Recorded information: Begin

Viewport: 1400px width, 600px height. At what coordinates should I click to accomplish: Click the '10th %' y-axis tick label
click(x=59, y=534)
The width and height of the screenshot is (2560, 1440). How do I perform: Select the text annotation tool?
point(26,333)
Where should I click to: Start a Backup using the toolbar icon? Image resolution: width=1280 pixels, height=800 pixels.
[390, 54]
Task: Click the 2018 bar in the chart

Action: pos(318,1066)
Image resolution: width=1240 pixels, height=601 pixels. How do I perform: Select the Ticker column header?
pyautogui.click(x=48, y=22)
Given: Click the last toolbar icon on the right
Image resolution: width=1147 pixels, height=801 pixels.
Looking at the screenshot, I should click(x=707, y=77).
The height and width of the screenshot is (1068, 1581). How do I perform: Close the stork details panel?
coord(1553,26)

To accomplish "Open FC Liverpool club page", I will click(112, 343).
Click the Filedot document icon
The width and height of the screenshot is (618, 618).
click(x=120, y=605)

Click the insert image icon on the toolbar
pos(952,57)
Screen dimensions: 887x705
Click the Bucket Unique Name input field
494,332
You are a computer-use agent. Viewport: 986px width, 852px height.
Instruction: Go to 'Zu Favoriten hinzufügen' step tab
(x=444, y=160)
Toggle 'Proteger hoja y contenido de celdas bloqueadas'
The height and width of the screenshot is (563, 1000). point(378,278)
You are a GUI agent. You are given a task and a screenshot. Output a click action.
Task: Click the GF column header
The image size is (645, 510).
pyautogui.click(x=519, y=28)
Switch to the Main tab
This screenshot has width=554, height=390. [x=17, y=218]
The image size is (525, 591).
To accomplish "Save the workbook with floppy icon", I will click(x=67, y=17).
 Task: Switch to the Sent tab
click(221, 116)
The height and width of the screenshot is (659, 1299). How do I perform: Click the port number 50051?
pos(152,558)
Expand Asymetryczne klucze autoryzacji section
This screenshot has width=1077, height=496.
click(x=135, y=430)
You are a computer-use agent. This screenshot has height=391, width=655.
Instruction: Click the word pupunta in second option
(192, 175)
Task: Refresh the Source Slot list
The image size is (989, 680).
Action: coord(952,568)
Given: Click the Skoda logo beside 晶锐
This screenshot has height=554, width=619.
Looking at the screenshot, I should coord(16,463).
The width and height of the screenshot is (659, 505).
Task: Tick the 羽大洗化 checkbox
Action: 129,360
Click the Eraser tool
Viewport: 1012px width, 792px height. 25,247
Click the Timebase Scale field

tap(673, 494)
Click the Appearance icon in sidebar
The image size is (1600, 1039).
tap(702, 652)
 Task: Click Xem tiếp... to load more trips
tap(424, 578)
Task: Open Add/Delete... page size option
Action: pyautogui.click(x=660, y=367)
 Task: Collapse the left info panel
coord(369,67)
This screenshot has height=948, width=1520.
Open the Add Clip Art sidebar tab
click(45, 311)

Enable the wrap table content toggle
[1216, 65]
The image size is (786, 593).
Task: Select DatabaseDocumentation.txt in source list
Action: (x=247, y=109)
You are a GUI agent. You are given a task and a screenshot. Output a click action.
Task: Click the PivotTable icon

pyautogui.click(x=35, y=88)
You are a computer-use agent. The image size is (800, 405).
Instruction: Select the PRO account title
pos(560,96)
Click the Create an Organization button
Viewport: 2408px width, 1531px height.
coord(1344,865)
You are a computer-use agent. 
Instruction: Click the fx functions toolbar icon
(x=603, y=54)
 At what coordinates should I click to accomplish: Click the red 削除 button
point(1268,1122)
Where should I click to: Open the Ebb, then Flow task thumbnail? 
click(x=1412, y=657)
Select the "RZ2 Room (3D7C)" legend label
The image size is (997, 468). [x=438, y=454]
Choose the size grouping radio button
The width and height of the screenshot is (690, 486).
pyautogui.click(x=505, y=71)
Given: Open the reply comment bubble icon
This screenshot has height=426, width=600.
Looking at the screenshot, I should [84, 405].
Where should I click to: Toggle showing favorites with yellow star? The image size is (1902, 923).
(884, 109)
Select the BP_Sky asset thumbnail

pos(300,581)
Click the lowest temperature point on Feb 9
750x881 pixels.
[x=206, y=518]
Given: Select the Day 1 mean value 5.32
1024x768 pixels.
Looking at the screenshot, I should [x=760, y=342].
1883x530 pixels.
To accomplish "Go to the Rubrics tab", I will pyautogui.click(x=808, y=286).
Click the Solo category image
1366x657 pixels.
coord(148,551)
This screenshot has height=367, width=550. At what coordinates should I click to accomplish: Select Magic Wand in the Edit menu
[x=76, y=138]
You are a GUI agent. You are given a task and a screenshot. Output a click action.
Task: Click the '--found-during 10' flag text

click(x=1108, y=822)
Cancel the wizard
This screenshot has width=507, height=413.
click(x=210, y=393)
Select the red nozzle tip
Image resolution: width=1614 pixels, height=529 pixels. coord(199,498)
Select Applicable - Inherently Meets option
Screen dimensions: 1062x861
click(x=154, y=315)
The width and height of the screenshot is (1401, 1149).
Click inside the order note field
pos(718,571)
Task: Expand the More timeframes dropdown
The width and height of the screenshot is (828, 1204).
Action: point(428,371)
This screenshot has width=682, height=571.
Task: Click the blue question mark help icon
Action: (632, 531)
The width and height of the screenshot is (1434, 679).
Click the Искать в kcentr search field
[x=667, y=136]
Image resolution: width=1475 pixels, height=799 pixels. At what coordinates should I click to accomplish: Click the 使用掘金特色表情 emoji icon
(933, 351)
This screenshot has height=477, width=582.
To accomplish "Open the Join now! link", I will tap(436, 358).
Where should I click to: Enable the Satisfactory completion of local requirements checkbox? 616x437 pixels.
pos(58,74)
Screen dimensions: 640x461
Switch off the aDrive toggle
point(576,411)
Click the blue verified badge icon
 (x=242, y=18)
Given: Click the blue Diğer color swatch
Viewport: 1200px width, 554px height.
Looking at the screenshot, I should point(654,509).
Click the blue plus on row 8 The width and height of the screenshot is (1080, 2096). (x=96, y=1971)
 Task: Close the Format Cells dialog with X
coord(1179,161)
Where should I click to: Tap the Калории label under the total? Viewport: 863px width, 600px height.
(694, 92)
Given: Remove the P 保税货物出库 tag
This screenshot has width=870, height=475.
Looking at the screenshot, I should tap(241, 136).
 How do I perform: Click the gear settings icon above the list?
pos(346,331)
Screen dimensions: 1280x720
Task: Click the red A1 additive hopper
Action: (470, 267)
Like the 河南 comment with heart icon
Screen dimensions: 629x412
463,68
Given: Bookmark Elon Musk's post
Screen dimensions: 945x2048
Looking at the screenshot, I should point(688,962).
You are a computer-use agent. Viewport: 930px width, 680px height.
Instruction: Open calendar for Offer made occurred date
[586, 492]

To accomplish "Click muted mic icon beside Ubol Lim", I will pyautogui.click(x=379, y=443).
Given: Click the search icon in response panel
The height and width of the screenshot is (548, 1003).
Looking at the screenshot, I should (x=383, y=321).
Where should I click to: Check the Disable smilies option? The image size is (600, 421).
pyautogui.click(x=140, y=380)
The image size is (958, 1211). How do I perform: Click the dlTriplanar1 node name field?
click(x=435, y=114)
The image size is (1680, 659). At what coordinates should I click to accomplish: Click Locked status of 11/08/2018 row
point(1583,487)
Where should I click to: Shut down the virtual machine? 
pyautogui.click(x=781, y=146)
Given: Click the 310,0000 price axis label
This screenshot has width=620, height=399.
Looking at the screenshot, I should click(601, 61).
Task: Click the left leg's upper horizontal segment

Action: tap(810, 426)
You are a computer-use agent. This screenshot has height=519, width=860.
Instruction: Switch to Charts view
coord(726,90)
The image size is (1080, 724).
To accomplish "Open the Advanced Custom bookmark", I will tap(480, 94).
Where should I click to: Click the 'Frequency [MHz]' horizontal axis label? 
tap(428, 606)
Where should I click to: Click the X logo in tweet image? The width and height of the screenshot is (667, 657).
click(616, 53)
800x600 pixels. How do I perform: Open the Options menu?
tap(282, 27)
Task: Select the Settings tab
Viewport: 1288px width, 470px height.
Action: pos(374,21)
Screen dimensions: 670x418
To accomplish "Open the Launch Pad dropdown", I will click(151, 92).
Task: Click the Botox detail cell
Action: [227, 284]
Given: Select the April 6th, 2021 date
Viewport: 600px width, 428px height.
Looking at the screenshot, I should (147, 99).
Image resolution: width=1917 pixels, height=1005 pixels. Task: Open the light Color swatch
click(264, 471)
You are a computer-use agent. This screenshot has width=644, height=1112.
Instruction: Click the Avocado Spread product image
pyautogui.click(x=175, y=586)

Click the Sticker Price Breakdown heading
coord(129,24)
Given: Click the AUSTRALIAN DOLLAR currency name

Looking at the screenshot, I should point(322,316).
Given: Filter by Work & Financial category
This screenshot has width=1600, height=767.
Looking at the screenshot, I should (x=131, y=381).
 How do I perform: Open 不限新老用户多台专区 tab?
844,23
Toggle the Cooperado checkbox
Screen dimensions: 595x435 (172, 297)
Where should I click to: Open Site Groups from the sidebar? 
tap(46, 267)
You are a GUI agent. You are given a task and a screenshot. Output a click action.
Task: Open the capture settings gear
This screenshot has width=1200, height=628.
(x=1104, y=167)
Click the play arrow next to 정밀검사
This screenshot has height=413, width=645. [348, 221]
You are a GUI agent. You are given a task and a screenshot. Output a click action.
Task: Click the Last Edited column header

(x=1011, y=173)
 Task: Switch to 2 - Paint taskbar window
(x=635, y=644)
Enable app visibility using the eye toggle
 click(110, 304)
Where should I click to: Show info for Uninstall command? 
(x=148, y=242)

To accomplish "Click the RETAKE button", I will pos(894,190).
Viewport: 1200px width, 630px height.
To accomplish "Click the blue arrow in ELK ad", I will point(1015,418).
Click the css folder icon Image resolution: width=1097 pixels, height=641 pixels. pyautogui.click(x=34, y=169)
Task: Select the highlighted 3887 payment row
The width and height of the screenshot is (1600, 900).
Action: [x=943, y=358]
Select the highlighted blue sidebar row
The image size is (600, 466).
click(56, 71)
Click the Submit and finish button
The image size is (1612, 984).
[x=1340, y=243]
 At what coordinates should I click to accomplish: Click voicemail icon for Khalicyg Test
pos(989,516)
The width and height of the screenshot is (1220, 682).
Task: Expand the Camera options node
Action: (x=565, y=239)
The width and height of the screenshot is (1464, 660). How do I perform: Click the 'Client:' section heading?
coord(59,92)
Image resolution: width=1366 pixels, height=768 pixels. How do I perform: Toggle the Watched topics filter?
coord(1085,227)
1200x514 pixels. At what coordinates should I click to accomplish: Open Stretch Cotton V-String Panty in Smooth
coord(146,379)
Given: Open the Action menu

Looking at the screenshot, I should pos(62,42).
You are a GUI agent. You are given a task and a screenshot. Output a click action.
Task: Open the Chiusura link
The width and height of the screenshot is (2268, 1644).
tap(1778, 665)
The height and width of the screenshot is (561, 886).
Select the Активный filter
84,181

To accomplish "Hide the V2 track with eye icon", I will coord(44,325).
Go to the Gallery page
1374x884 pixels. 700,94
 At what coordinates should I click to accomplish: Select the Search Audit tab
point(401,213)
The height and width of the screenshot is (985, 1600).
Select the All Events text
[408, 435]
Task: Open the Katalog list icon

Recorded information: End

**Description of the task**
Start with the line above that contains "This screenshot has width=870, height=475." and stop after the line that contains "Given: Click the search". Output those lines exactly, and only those.

**Solved exercise**
This screenshot has width=870, height=475.
Looking at the screenshot, I should tap(241, 136).
 How do I perform: Click the gear settings icon above the list?
pos(346,331)
Screen dimensions: 1280x720
Task: Click the red A1 additive hopper
Action: (470, 267)
Like the 河南 comment with heart icon
Screen dimensions: 629x412
463,68
Given: Bookmark Elon Musk's post
Screen dimensions: 945x2048
Looking at the screenshot, I should point(688,962).
You are a computer-use agent. Viewport: 930px width, 680px height.
Instruction: Open calendar for Offer made occurred date
[586, 492]

To accomplish "Click muted mic icon beside Ubol Lim", I will pyautogui.click(x=379, y=443).
Given: Click the search icon in response panel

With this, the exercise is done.